Exercise task —
Give the listing below, from its first line through the line containing "This screenshot has", as a JSON list of strings with one string per line, skipping blank lines. Leave out the pictures.

------------------------

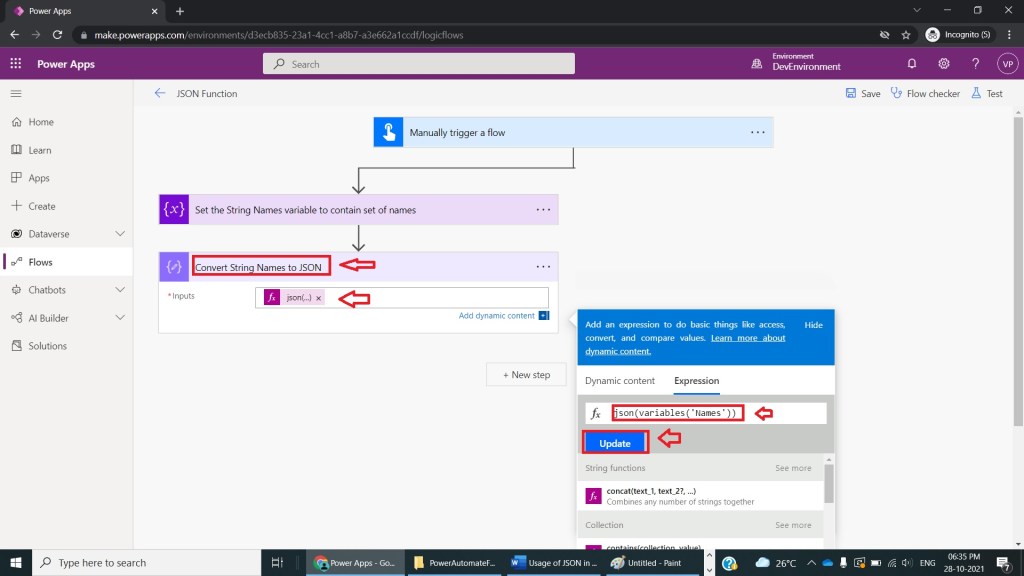Switch to the Dynamic content tab
Image resolution: width=1024 pixels, height=576 pixels.
pos(620,381)
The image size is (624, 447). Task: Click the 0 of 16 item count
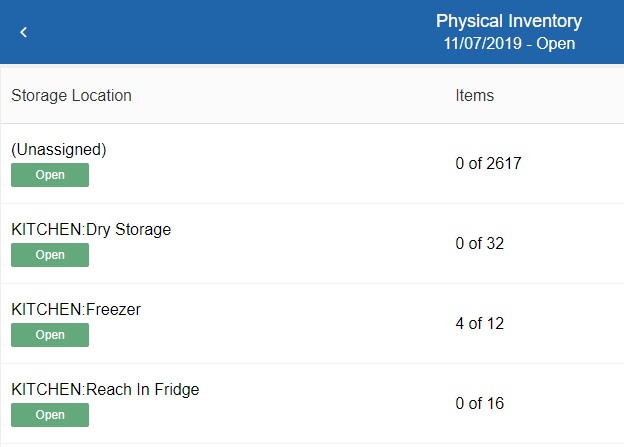coord(479,403)
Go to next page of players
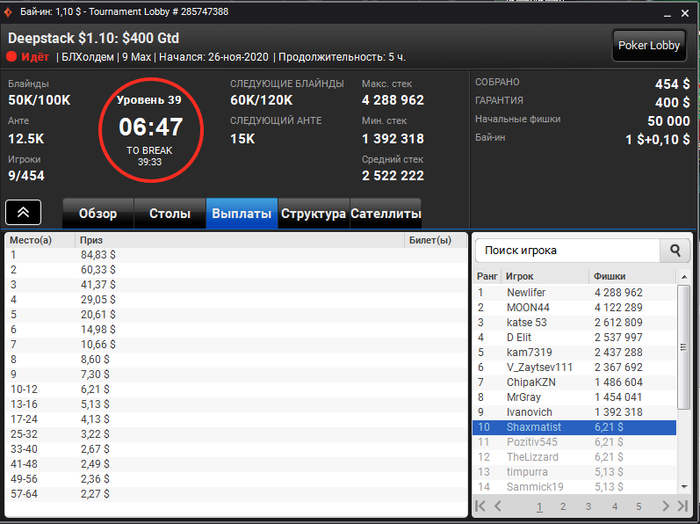This screenshot has width=700, height=524. 666,506
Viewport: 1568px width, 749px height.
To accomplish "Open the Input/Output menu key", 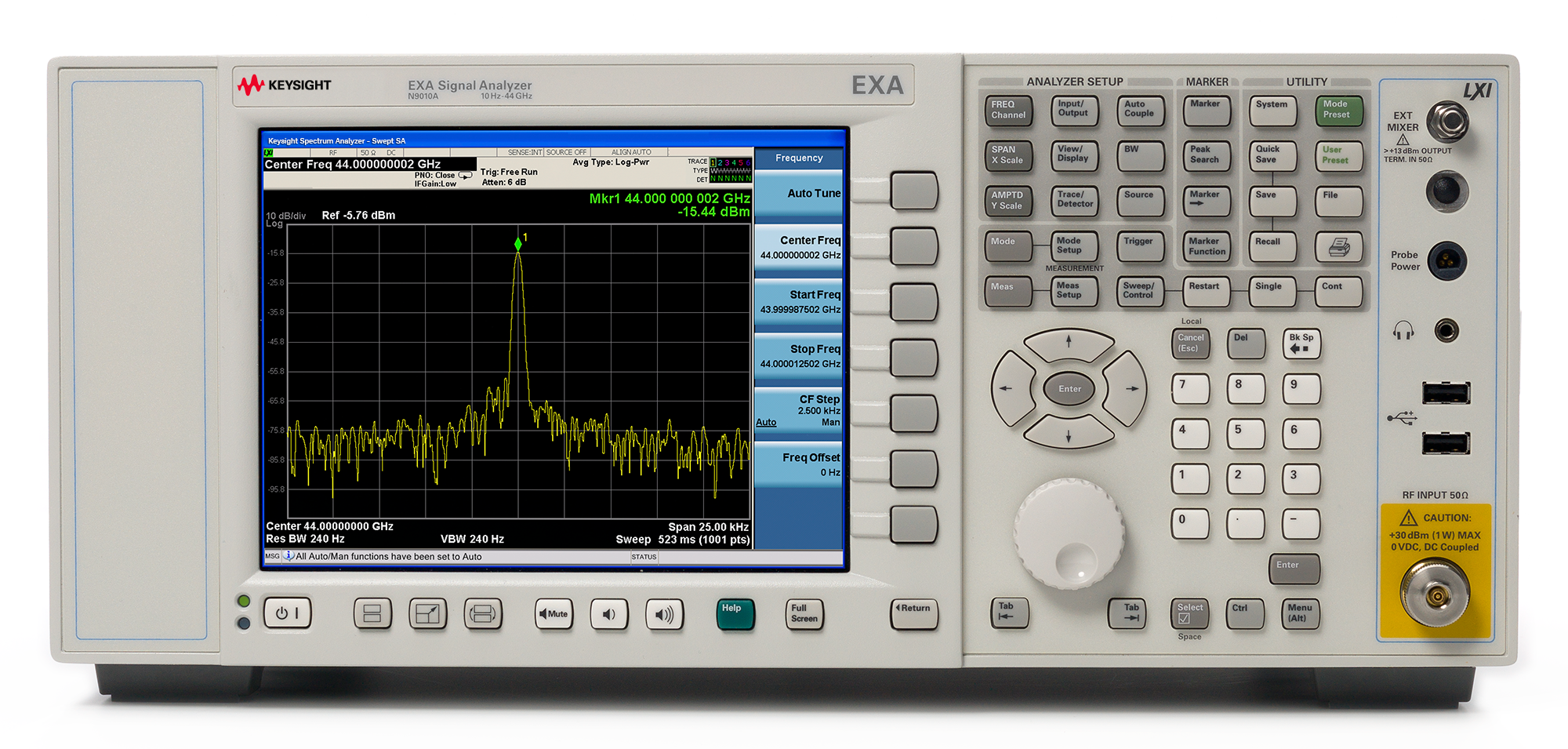I will [x=1074, y=110].
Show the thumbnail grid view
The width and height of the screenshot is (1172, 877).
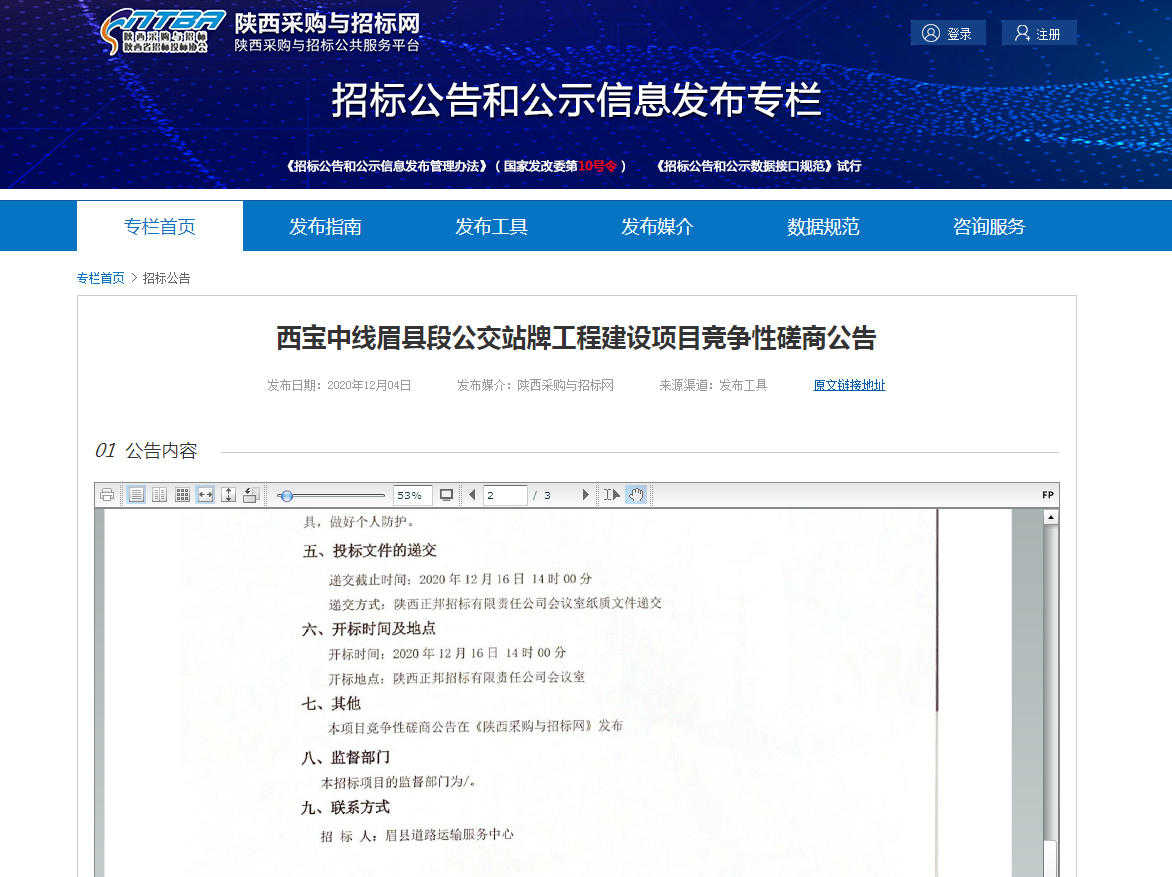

------------------------

The reply —
[
  "Switch to the Dynamic content tab",
  "Image resolution: width=1024 pixels, height=576 pixels.",
  "pos(620,381)",
  "The image size is (624, 447). Task: Click the 0 of 16 item count",
  "coord(479,403)",
  "Go to next page of players",
  "This screenshot has width=700, height=524. 666,506"
]